Publication Type:English Abstract
Keywords: Child; End-stage renal disease; Kidney transplantation; Medullary sponge kidney; PLCE1 gene
MeSH: Humans; Male; Proteinuria/genetics*; Kidney Failure, Chronic/etiology*; Child; Mutation; Female; Child, Preschool; Retrospective Studies; Phosphoinositide Phospholipase C
From: Chinese Journal of Contemporary Pediatrics 2025;27(5):580-587
CountryChina
Language:Chinese
Abstract: OBJECTIVES:To summarize the clinical and genetic characteristics of end-stage renal disease caused by PLCE1 gene mutations.
METHODS:A retrospective analysis of the clinical and genetic features of three children from a family with PLCE1 gene mutations was conducted, along with a literature review of hereditary kidney disease cases caused by PLCE1 gene mutations.
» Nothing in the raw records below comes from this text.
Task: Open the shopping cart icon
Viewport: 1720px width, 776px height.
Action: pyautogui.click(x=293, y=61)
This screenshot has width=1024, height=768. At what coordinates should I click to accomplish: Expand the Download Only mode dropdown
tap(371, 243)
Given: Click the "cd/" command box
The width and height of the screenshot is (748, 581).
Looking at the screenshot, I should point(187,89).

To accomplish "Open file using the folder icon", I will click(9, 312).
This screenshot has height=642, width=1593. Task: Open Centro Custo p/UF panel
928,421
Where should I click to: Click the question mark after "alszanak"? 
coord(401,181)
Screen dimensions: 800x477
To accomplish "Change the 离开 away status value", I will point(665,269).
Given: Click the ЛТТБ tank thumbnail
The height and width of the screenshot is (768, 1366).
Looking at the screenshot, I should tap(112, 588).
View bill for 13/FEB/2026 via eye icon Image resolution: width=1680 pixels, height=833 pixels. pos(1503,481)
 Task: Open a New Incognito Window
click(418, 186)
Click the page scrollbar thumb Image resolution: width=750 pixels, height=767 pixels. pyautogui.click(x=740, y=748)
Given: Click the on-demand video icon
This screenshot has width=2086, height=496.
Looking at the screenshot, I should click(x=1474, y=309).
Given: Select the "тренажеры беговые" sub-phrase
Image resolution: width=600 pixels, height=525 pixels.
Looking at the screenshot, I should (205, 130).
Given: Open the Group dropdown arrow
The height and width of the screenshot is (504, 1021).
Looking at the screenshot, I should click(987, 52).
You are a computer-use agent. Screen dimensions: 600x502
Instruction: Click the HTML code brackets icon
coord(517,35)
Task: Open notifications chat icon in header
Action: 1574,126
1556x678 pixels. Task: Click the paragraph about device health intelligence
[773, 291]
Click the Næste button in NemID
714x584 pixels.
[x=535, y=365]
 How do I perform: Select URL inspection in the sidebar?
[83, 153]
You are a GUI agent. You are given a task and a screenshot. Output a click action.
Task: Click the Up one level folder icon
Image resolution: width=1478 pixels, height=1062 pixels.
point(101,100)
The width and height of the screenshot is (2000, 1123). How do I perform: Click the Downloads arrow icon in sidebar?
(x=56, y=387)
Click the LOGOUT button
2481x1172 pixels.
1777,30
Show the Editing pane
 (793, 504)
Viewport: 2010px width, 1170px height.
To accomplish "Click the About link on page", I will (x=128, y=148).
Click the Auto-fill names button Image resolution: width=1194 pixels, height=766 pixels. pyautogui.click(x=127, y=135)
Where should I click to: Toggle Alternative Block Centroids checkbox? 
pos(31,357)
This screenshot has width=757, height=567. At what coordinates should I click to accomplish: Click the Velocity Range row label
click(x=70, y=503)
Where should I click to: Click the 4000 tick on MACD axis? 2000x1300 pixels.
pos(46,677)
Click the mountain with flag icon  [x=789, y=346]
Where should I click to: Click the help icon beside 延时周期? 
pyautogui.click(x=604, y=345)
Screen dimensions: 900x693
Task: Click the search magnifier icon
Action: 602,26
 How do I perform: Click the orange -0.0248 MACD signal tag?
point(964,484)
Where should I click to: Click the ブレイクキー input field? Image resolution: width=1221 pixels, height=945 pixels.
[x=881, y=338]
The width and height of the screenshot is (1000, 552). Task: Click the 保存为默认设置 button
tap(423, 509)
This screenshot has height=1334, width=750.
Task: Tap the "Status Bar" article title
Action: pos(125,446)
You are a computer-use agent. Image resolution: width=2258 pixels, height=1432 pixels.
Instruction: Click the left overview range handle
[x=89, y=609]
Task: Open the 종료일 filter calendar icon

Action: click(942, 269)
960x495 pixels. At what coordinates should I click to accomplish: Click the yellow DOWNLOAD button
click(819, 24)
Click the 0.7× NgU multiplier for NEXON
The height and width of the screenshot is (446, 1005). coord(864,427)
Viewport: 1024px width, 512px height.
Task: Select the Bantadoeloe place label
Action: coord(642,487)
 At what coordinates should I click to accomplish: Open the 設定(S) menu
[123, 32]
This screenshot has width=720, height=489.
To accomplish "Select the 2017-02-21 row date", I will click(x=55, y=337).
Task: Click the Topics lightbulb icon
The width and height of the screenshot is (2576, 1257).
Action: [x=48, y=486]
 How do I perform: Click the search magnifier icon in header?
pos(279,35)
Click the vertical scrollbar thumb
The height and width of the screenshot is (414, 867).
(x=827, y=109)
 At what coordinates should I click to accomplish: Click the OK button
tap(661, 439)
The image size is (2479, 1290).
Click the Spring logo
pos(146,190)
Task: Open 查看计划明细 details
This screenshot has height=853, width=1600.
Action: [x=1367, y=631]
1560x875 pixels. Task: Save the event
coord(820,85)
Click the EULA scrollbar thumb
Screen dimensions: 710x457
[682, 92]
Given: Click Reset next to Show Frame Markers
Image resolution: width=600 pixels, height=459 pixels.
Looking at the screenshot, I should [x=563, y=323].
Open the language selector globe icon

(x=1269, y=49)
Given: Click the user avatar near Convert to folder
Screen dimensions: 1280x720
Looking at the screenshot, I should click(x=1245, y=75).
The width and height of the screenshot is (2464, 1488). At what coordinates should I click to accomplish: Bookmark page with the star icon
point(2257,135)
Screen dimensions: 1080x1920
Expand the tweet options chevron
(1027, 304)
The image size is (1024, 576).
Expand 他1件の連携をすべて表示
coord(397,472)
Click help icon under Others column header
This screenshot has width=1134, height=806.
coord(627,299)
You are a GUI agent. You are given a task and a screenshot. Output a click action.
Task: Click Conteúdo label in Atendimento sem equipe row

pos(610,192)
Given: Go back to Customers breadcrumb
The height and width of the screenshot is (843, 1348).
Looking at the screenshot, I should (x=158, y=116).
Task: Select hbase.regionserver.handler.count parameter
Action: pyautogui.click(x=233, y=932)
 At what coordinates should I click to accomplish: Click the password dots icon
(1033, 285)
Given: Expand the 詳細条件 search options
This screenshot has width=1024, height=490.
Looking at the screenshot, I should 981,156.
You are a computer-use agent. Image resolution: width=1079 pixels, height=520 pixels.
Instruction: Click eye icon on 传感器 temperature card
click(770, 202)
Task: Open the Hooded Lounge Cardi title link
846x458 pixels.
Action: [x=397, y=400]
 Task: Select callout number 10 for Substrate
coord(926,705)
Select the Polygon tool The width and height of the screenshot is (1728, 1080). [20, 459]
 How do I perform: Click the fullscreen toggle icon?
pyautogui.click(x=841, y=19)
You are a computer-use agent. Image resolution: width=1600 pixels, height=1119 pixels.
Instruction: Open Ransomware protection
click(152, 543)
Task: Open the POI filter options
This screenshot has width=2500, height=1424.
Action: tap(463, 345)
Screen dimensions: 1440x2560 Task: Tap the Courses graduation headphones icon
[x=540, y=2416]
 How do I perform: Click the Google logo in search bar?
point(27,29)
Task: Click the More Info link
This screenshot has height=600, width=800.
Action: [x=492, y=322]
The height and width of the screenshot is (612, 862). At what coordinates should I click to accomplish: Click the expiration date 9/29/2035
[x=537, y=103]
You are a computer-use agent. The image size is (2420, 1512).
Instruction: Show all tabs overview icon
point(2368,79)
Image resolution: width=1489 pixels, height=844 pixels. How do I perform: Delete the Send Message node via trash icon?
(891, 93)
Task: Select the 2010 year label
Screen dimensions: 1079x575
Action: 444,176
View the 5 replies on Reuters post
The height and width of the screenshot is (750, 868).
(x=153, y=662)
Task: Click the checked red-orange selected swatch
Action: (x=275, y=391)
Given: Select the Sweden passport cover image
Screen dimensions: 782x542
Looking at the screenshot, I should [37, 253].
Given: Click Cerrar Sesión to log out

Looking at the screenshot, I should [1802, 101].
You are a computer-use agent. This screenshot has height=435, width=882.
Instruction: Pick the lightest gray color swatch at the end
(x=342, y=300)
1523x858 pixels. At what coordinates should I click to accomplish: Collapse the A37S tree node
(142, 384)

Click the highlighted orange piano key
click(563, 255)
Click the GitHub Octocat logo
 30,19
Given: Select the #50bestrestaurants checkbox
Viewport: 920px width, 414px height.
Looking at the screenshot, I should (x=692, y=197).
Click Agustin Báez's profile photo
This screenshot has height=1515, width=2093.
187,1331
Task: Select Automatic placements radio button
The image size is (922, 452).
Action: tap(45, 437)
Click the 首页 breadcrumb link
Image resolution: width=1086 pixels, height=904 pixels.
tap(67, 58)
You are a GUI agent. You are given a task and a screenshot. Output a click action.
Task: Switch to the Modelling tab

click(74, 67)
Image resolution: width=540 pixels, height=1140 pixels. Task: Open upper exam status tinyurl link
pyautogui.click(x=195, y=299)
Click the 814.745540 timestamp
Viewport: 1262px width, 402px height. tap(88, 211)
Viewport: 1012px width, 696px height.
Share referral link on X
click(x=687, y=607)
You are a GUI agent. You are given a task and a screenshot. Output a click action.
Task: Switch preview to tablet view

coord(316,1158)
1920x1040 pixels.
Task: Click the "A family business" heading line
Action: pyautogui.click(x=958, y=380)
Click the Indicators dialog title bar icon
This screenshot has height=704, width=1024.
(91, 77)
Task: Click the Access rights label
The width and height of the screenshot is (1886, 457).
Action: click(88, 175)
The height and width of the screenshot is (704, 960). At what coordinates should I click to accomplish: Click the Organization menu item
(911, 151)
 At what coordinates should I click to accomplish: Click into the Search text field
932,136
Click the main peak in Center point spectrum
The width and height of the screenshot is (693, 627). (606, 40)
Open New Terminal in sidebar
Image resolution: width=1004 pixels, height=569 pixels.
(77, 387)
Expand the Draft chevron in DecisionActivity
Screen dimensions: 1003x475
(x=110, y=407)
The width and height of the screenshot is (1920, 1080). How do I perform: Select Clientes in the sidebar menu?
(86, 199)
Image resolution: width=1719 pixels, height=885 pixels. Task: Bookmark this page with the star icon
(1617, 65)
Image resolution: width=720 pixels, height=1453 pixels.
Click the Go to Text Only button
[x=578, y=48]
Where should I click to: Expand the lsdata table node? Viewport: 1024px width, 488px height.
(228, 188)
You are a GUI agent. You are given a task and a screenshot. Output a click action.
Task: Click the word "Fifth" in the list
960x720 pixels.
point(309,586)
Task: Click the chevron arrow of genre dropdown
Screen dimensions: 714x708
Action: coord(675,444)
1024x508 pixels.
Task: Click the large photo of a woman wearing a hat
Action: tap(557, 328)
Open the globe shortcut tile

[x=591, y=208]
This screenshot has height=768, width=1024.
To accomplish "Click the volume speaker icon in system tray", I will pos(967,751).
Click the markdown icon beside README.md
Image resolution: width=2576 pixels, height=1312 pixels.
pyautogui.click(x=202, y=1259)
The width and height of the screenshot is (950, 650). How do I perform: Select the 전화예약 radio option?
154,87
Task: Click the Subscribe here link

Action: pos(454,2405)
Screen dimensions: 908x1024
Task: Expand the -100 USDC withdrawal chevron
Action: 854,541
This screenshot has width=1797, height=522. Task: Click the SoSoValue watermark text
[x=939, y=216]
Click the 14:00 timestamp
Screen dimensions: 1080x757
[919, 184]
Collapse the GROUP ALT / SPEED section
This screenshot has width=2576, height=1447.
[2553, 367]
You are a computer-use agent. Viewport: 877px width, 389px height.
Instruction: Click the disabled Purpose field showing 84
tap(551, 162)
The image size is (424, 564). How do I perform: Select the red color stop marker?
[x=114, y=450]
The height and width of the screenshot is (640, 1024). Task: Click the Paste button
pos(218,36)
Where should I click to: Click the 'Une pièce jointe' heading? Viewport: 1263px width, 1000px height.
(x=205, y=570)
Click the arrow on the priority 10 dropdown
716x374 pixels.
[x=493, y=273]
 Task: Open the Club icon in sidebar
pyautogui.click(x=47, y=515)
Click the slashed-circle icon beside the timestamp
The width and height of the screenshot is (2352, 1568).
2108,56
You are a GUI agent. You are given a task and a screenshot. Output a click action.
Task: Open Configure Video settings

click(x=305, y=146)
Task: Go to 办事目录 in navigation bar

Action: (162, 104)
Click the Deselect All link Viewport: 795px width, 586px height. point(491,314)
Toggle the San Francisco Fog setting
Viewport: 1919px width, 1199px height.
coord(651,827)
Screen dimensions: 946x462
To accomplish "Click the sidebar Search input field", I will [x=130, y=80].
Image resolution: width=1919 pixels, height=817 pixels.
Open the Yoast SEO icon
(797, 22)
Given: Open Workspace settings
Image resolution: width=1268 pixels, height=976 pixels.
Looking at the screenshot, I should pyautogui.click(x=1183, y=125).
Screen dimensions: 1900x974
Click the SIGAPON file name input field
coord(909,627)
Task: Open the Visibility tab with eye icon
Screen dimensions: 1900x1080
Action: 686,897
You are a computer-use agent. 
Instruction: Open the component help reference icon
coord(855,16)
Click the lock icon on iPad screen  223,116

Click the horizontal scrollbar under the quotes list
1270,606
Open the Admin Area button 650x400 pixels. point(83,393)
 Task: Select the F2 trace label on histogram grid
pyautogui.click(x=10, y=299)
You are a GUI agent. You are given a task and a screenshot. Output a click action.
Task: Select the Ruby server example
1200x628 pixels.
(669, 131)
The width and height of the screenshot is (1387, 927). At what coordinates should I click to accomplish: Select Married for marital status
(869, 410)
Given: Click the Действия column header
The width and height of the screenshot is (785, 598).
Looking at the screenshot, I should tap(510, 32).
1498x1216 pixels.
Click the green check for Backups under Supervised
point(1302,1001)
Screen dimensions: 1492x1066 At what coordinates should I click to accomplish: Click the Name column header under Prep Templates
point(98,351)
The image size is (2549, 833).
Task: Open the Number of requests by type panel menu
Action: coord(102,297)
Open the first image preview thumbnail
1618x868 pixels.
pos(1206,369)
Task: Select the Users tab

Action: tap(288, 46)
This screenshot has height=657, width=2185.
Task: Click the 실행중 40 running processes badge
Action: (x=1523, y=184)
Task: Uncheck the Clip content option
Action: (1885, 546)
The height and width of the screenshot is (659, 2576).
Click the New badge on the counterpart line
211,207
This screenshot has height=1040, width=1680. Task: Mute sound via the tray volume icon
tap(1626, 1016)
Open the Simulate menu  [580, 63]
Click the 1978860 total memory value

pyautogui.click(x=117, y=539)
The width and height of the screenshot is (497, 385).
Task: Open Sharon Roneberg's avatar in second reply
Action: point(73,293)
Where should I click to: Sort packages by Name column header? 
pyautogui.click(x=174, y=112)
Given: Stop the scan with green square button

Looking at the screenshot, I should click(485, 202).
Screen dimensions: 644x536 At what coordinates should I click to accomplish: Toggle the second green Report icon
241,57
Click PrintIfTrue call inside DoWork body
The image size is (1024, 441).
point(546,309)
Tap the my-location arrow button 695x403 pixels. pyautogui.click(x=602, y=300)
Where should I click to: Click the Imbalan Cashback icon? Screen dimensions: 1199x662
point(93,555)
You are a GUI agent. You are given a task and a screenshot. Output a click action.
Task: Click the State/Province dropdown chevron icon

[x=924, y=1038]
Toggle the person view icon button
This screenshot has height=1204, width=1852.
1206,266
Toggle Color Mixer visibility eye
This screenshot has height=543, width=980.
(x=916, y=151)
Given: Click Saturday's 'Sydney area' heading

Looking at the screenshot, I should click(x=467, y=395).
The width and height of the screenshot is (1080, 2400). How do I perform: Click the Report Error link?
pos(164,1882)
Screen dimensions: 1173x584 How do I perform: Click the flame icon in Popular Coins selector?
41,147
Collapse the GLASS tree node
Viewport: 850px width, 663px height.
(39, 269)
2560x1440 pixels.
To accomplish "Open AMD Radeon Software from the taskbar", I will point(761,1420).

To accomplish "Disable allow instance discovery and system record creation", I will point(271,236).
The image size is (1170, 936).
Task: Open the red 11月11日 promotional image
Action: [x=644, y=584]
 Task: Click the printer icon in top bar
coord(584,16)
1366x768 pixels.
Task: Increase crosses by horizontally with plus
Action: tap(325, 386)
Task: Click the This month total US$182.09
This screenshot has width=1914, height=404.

RESULTS:The proband was an 8-year-old male presenting with nephrotic syndrome stage 4 chronic kidney disease. Renal biopsy showed focal segmental glomerulosclerosis. Two years and five months after kidney transplantation, the patient had persistent negative proteinuria and normal renal function. Whole-exome sequencing identified two pathogenic heterozygous variants: c.961C>T and c.3255_3256delinsT, with c.3255_3256delinsT being a novel mutation. Family screening revealed no renal involvement in the parents, but among five siblings, one brother died at age of 4 years from end-stage renal disease. A 7-year-old sister presented with proteinuria and bilateral medullary sponge kidney, with proteinuria resolving after one year of follow-up. A 3-year-old brother died after kidney transplantation due to severe pneumonia. The literature review included 45 patients with hereditary kidney disease caused by PLCE1 gene mutations. The main clinical phenotype was nephrotic syndrome (87%, 39/45), and renal pathology predominantly showed focal segmental glomerulosclerosis (57%, 16/28). No mutation hotspots were identified.
CONCLUSIONS:Compound heterozygous mutations in the PLCE1 gene can lead to rapid progression of the disease to end-stage renal disease, with favorable outcomes following kidney transplantation. Family screening is crucial for early diagnosis, and medullary sponge kidney may be a novel phenotype associated with these gene mutations.